The PACT Act (Preventing Animal Cruelty and Torture Act) was signed into federal law yesterday! This is a great law that builds on 2010’s Animal Crush Prohibition Act by making any activity defined as “animal crushing” potentially a federal crime, whether or not the act is committed as part of a crush video.

Unfortunately, there are lots of misleading and confusing headlines on this law, including that the PACT Act:
“makes animal cruelty a federal felony”
“Mak[es] Cruelty To Animals A Federal Crime”
“Bans Cruelty”
“Make[s] Animal Abuse a Federal Offense”
is a “Sweeping Federal Ban on Animal Cruelty”
covers “Most animal cruelty”

The PACT Act does make some animal cruelty a federal offense, but it isn’t that simple! Here are the basics:

✏️ What is “Animal Crushing”?
➡️ Animal crushing commonly refers to extreme fetish videos depicting animal abuse—where small animals are crushed, ripped apart, burned, or otherwise tortured to death. Usually, this is designed for the sexual gratification of the viewer. In 2010, a federal law was passed that banned the creation or depiction of such videos/acts, but NOT the actual underlying act of animal cruelty.

✏️ What does the PACT Act cover?
➡️  It outlaws purposeful crushing, burning, drowning, suffocation, impalement and other purposeful acts that cause “serious bodily injury” to animals other than fish. It also prohibits some acts of sexual abuse against animals other than fish, but this particular provision seems to have a qualifier that such acts are only prohibited if committed in the “special maritime and territorial jurisdiction of the United States” (federal property). The rest of the PACT Act applies to acts “in or affecting interstate or foreign commerce,” in addition to federal property. This limitation on the jurisdiction of animal sexual abuse crimes seems to negatively affect the federal prosecution of, for example, bestiality videos that are distributed online.
➡️ It outlines exemptions for humane euthanasia; slaughter for food; recreational activities such as hunting, trapping, and fishing; medical and scientific research; normal veterinary, agricultural husbandry, or other animal management practice; unintentional acts; and acts that are necessary to protect the life or property of a person.
➡️ It does not apply to anything other than the specific acts of cruelty listed above.
➡️ It does not cover all acts of animal cruelty.
➡️ It does not cover acts of neglect, abandonment, extreme weather, filthy conditions, or tethering issues.
➡️ It does not cover “puppy mill” issues.

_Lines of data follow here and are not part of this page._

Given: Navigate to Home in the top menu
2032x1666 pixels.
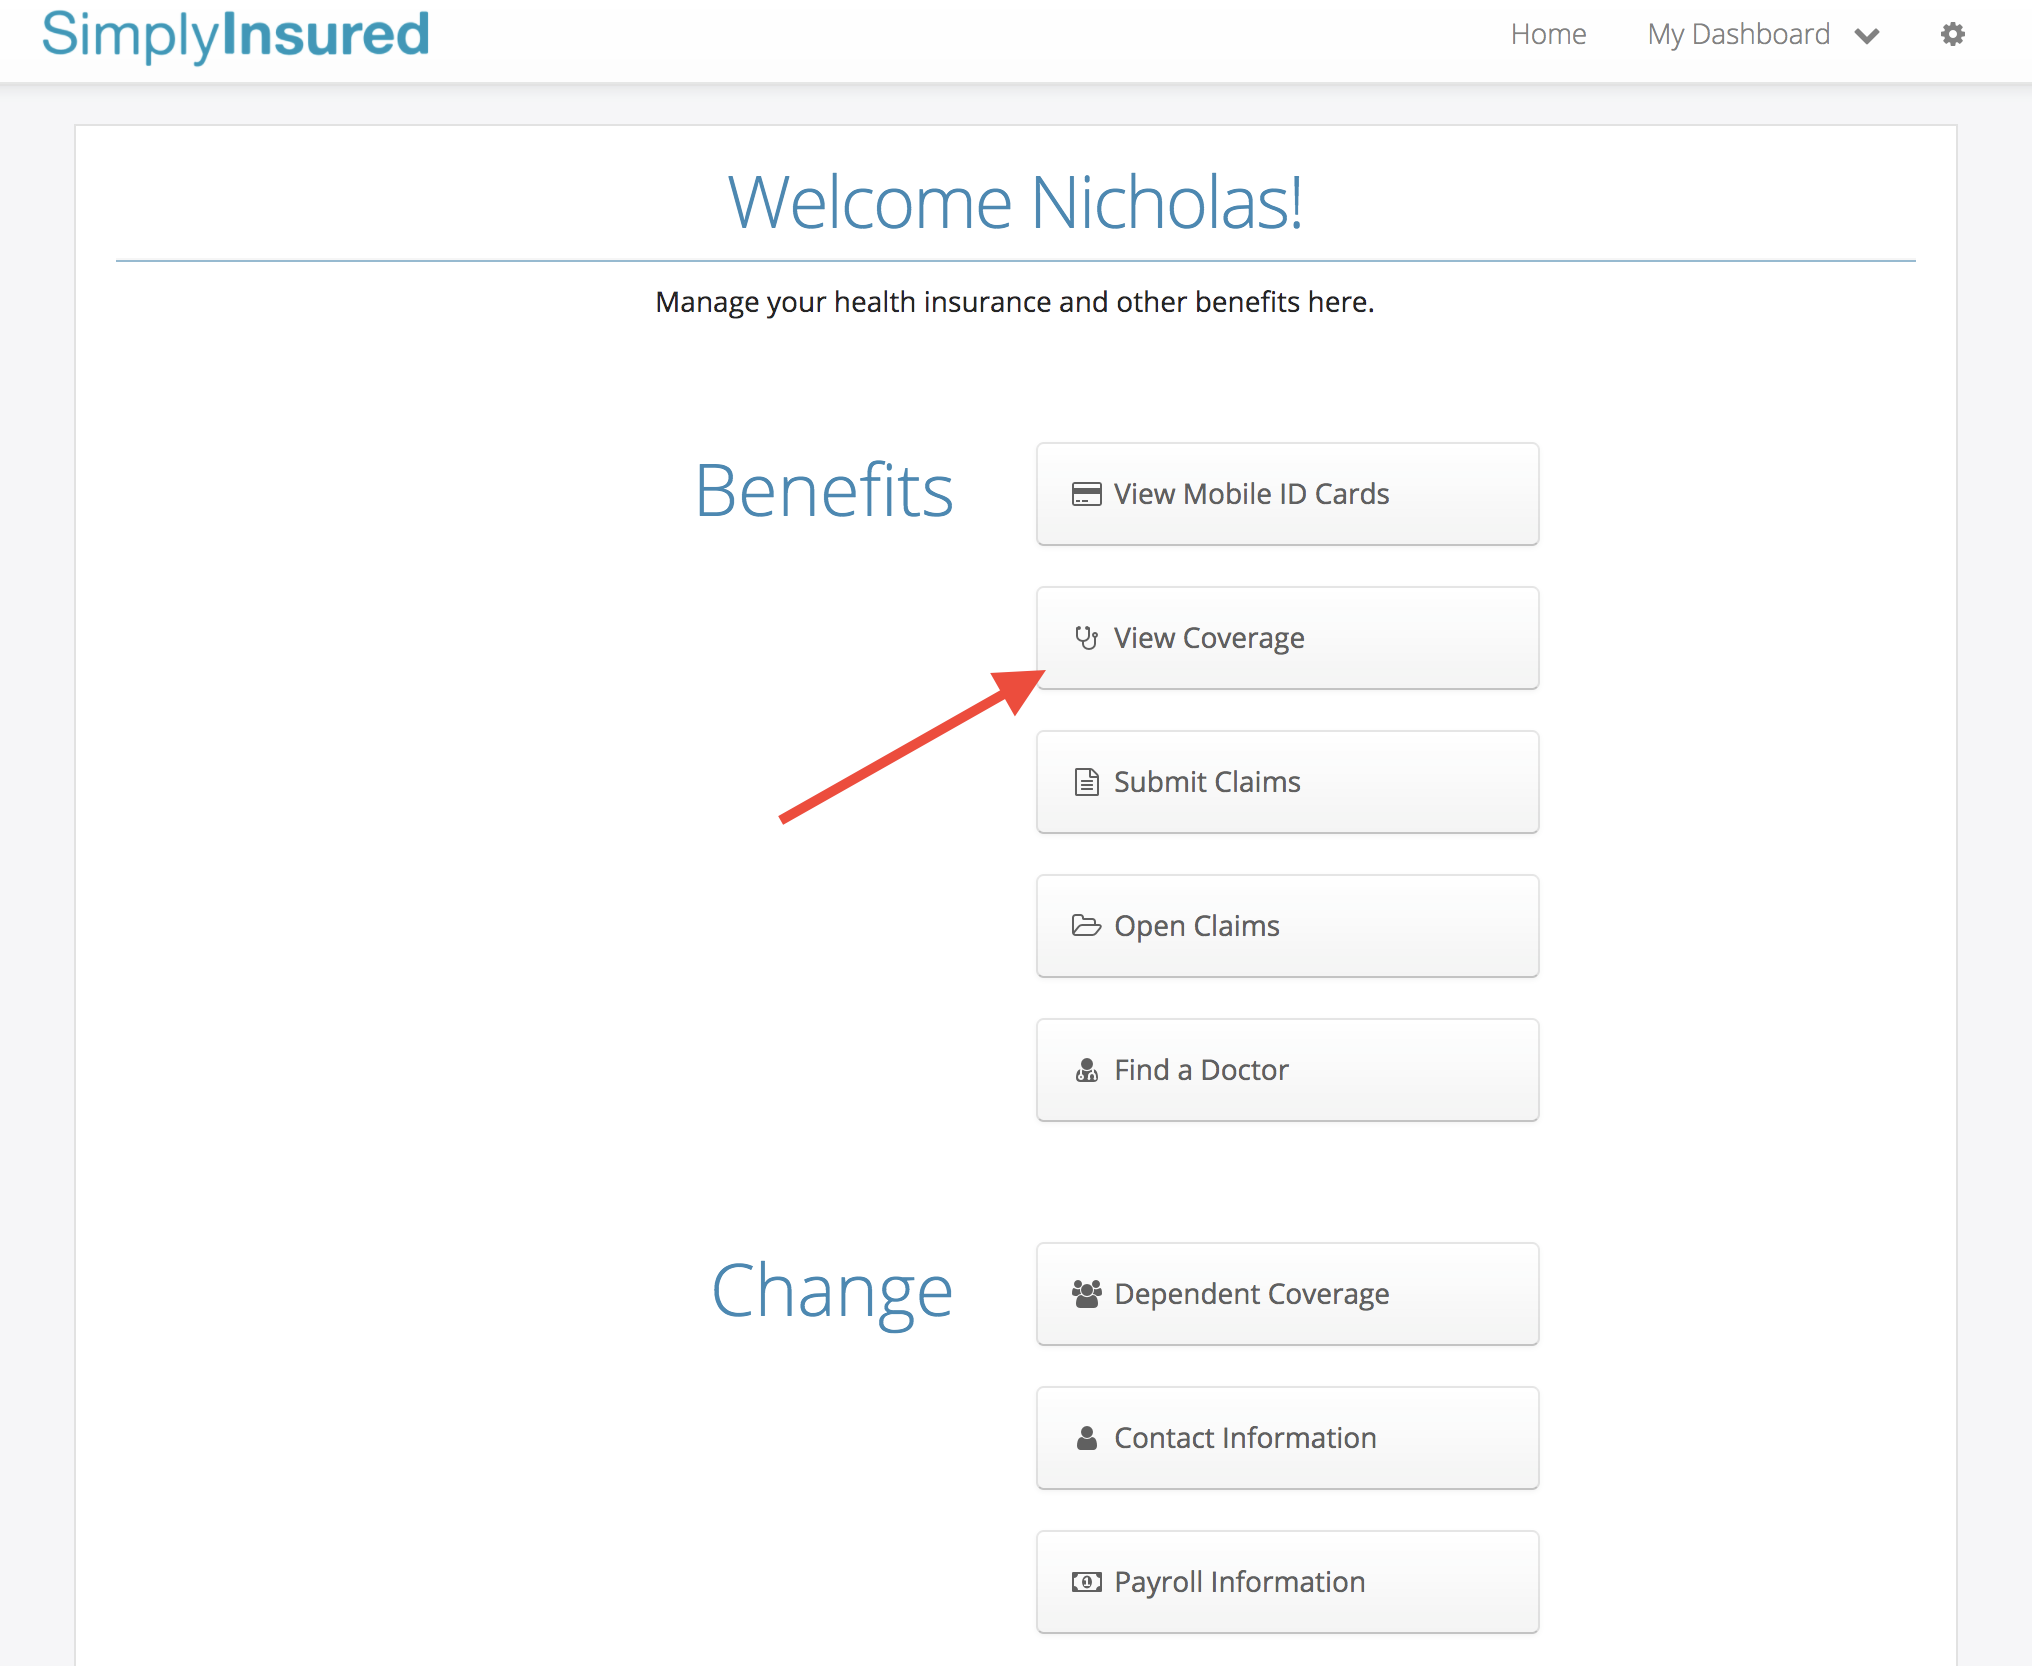Looking at the screenshot, I should pos(1548,35).
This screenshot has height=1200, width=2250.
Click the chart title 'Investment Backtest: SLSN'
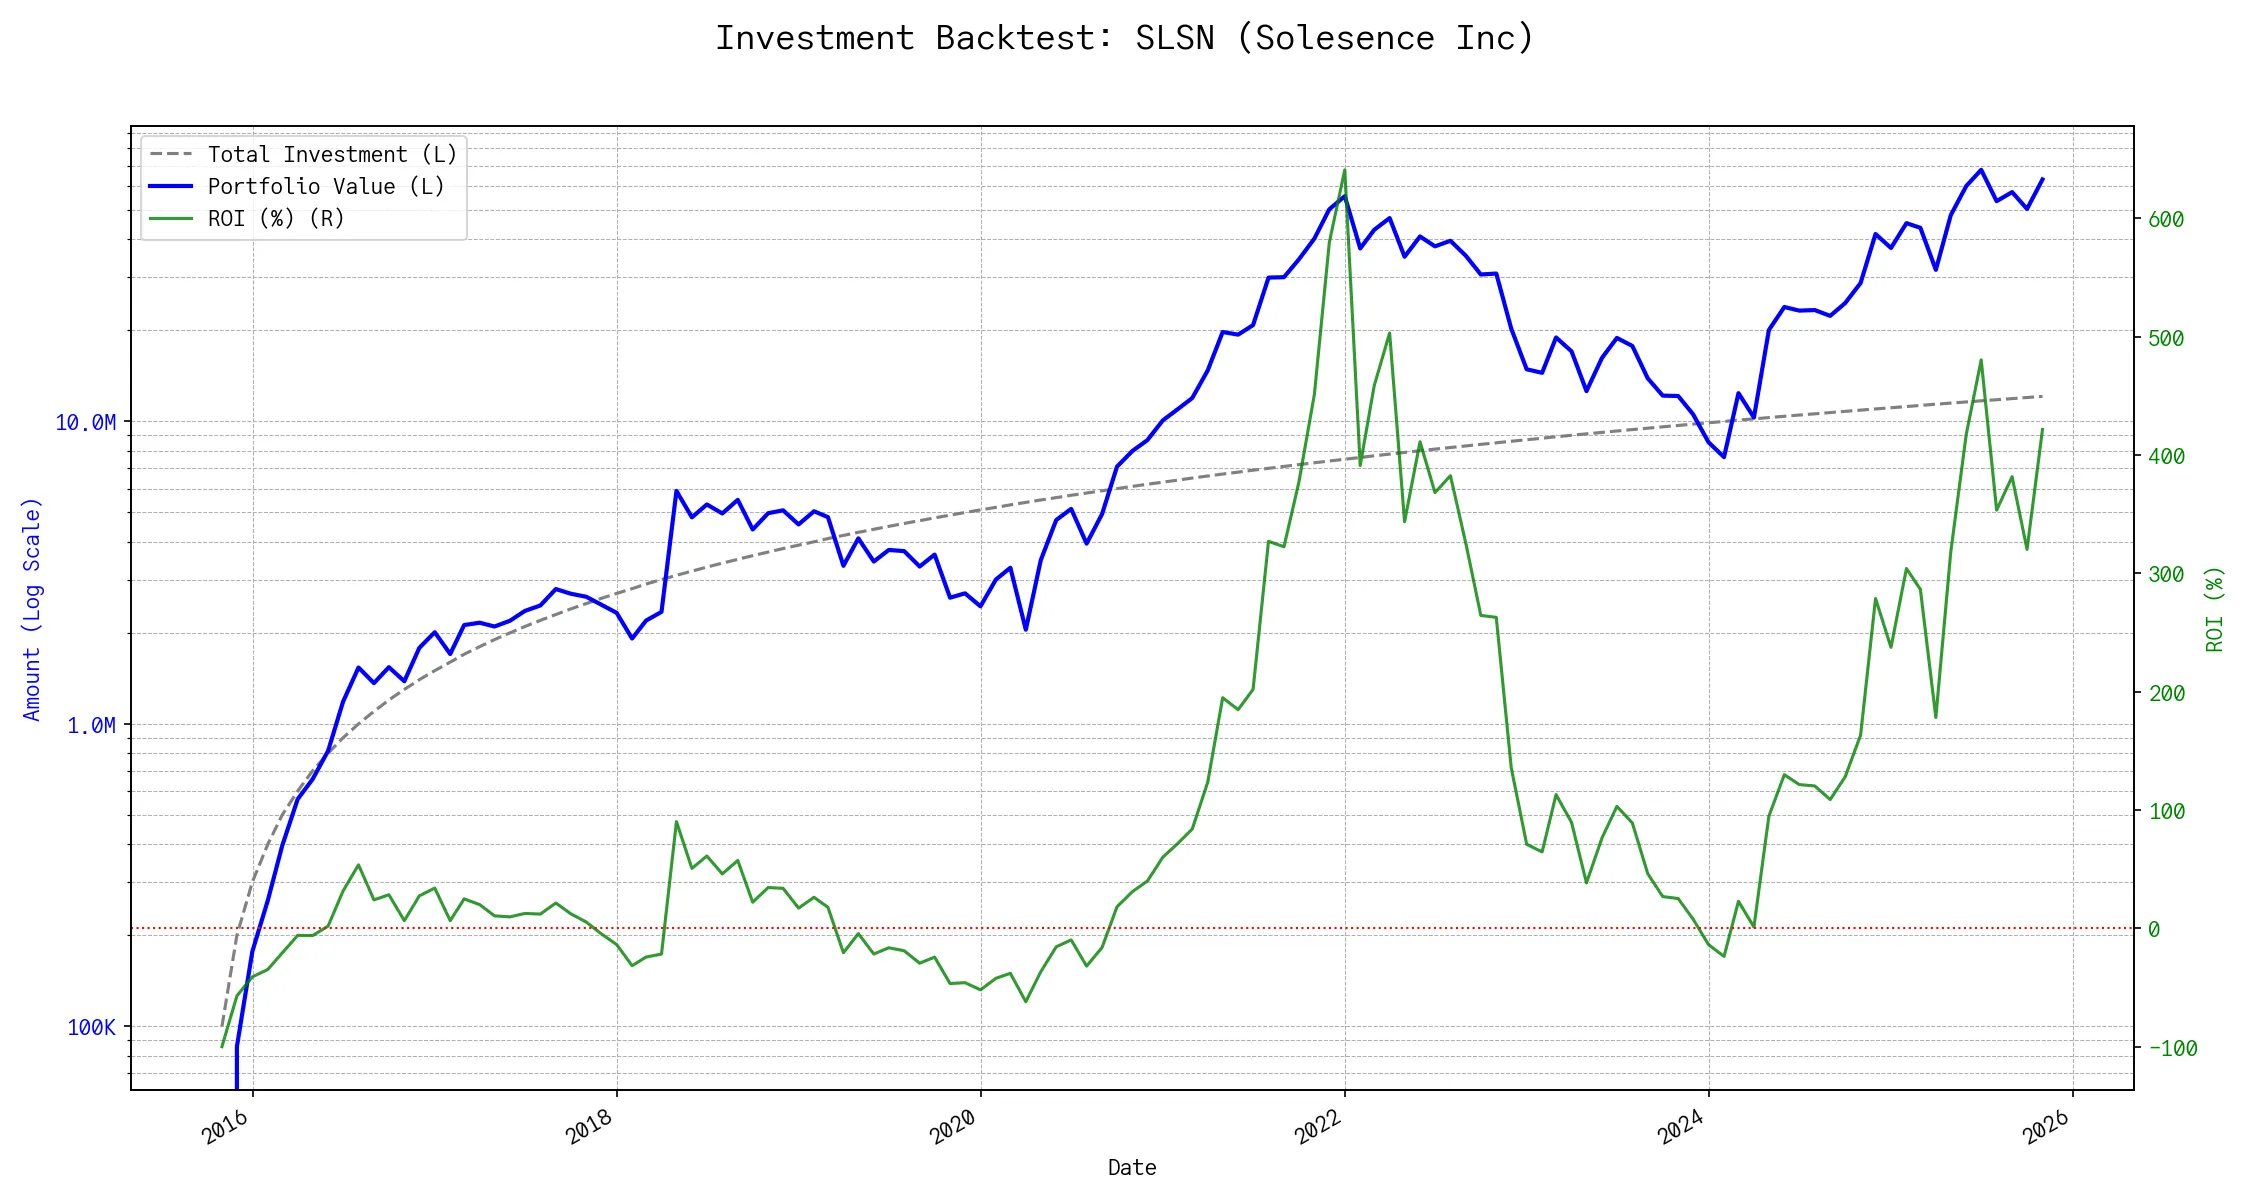[1124, 38]

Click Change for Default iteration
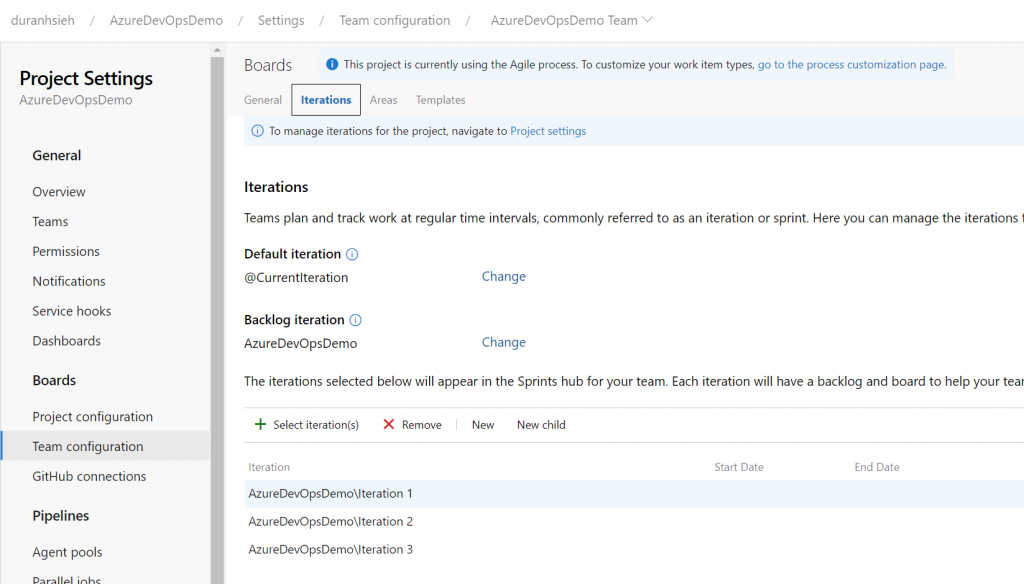tap(503, 277)
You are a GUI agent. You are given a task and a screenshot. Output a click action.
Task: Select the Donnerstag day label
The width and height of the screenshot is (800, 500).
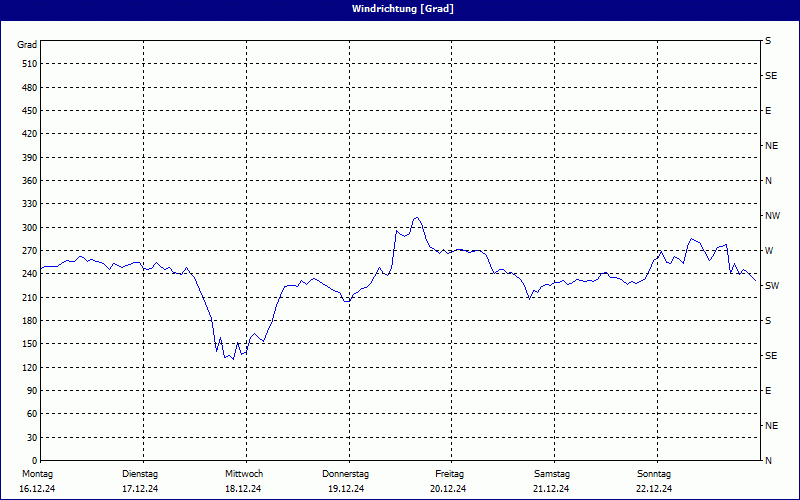pyautogui.click(x=346, y=473)
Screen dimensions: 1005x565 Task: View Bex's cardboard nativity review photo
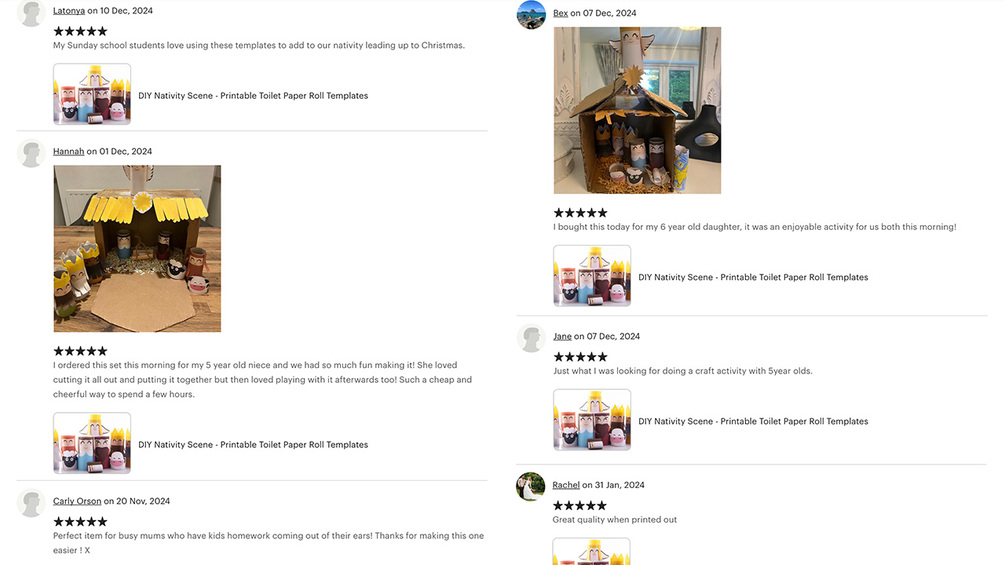coord(637,110)
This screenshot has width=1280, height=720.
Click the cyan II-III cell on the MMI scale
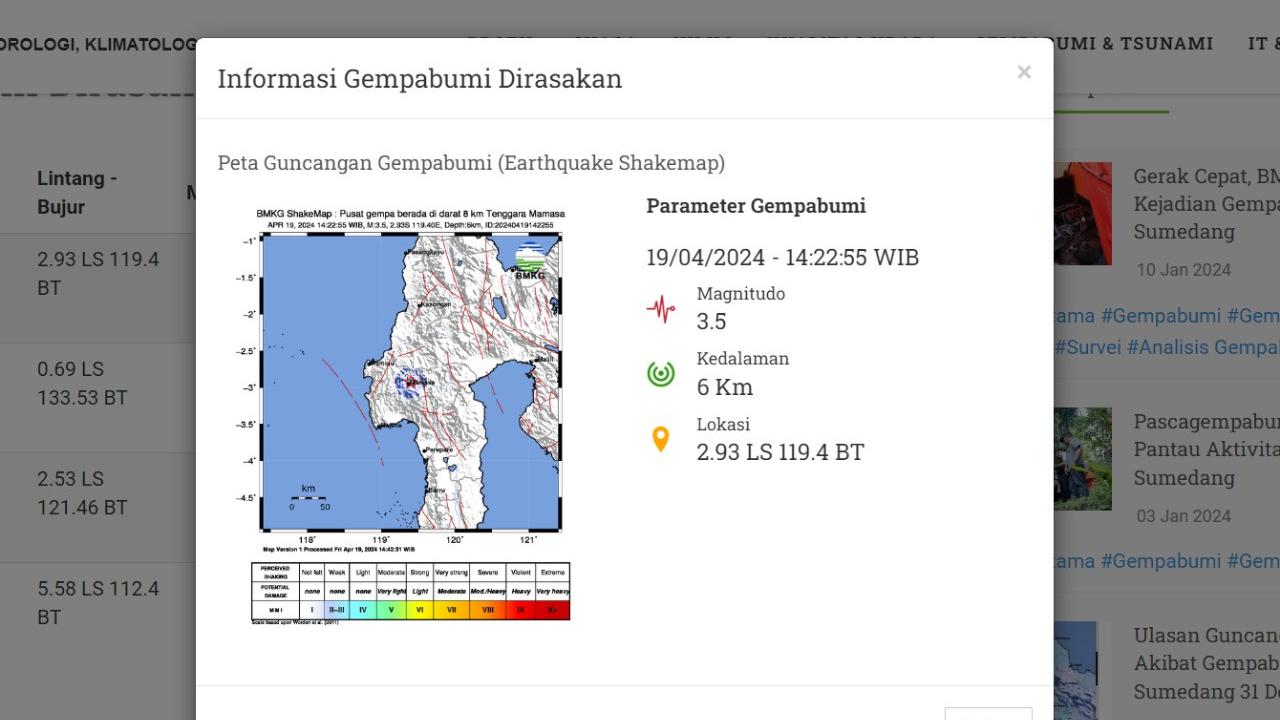pyautogui.click(x=336, y=607)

✏️ Does the PACT Act change state and local law?
➡️ No. An offender can only be prosecuted pursuant to the PACT Act if the criminal act occurs on federal property (ex: national parks, military bases) or “in or affecting interstate or foreign commerce.” Federal property (“special maritime and territorial jurisdiction of the United States”) is defined in 8 subsections of 18 U.S.C. § 7: maritime jurisdiction, 18 U.S.C. §§ 7(1), 7(2); lands and buildings, 18 U.S.C. § 7(3); Guano Islands, 18 U.S.C. §7(4); aircraft, 18 U.S.C. § 7(5); spacecraft, 18 U.S.C. § 7(6); places outside the jurisdiction of any nation, 18 U.S.C. § 7(7); and foreign vessels en route to and from the United States, 18 U.S.C. § 7(8)).
➡️ The PACT Act was designed not to preempt or interfere with local/state animal cruelty laws or enforcement. The PACT Act is merely a federal overlay, exactly like the federal animal fighting law(s).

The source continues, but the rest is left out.